Ce contexte explique la priorité, pour Ralph Nader, de réformer la loi électorale en finançant les campagnes avec l'argent public et en rendant le jour du scrutin férié. "Les Etats-Unis ont besoin d'une déclaration d'indépendance des multinationales", déclarait-il au Washington Post en 2000. Si la loi électorale changeait, le score du troisième parti pourrait, selon certains politologues, atteindre 30 % des voix. Cependant, le système américain reste majoritaire, c'est-à-dire que dans tous les États sauf deux (le Maine et le Nebraska), toutes les voix de l'État vont au candidat arrivé le premier dans celui-ci.

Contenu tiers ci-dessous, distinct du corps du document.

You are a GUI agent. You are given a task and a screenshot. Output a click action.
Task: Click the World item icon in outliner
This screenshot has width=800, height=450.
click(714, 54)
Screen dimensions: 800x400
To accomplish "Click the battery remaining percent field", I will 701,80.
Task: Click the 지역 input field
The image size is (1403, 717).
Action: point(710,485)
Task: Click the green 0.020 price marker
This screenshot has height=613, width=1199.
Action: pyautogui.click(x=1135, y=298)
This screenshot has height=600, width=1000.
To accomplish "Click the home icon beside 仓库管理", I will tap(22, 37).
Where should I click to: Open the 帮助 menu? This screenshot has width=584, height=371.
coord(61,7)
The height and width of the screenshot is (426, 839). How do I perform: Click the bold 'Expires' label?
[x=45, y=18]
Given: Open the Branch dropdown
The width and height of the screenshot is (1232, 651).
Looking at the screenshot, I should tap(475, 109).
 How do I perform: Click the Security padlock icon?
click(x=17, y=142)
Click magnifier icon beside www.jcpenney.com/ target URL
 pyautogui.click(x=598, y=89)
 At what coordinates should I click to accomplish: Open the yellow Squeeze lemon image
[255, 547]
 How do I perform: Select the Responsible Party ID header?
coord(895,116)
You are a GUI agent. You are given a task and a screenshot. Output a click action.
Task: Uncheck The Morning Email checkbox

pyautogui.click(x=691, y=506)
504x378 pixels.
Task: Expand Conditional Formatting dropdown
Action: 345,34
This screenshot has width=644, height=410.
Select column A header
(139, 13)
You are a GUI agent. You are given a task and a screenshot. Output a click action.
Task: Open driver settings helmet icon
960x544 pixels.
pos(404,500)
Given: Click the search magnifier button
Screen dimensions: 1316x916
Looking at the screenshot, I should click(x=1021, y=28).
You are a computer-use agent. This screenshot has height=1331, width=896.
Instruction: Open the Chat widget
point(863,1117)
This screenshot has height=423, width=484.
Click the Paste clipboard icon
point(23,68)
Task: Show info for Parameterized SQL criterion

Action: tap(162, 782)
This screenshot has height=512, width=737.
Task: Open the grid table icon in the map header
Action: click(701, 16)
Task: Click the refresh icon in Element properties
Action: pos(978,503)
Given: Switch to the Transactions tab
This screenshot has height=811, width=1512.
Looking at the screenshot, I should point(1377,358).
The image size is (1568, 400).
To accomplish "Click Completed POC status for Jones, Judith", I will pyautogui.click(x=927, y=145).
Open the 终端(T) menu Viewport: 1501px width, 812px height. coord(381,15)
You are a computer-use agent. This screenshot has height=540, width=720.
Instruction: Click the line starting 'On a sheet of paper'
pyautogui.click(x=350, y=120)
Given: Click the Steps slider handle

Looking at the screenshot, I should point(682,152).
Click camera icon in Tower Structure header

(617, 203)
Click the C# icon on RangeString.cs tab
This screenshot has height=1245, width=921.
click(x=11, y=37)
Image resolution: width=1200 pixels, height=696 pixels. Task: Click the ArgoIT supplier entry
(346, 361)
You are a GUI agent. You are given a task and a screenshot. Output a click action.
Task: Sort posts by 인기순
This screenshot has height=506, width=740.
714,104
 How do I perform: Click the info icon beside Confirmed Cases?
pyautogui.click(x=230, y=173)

L' "ennemi numéro deux" des Démocrates

Outre les multiples difficultés du système électoral à surmonter pour un candidat comme Nader, il subit aussi une forte campagne de dénigrement de la part des Démocrates. Alors que sa candidature a réjoui Mike Huckabee (Républicain), qui a affirmé que "Nader vole toujours davantage de voix aux démocrates qu'aux républicains", les Démocrates avancent comme principal argument le vote "utile" pour l'écarter et le tiennent, comme on l'a vu plus haut, pour responsable de l'échec d'Al Gore en 2000. Les électeurs sont mis sous pression par des campagnes mettant l'accent sur le bipartisme. Les Démocrates jouent donc sur la politique du moindre mal: en 2004 circulait ainsi le slogan "Anibody But Bush" (ABB). En 2000, la Commission sur les débats électoraux, organisme contrôlé par les deux grands partis, ajouta un obstacle supplémentaire au parcours des indépendants: la condition d'obtenir un minimum de 15 % des voix dans les sondages pour pouvoir accéder aux grands débats télévisés. Or ceux-ci jouent un rôle essentiel dans les élections américaines, qui accordent une place énorme à la publicité et aux médias (a fortiori la télévision).

Un parcours du combattant

Malgré un parcours difficile, Ralph Nader se présente donc une nouvelle fois en tant qu'indépendant, en compagnie de Matt Gonzalez, lui aussi avocat et issu des Verts. Il s'est attaqué aussi bien à John McCain qu'à Barack Obama et Hillary Clinton, leur reprochant de ne pas soutenir un financement entièrement public de l'assurance-maladie et de cautionner le "budget militaire démesuré" des Etats-Unis. Des sondages lui accordaient récemment 10 % d'intentions de vote favorables dans le Michigan. La candidature de Ralph Nader est peu armée face aux deux grands partis omnipotents, mais elle reste essentielle par sa posture de contre-pouvoir, qui remet en question Démocrates et Républicains.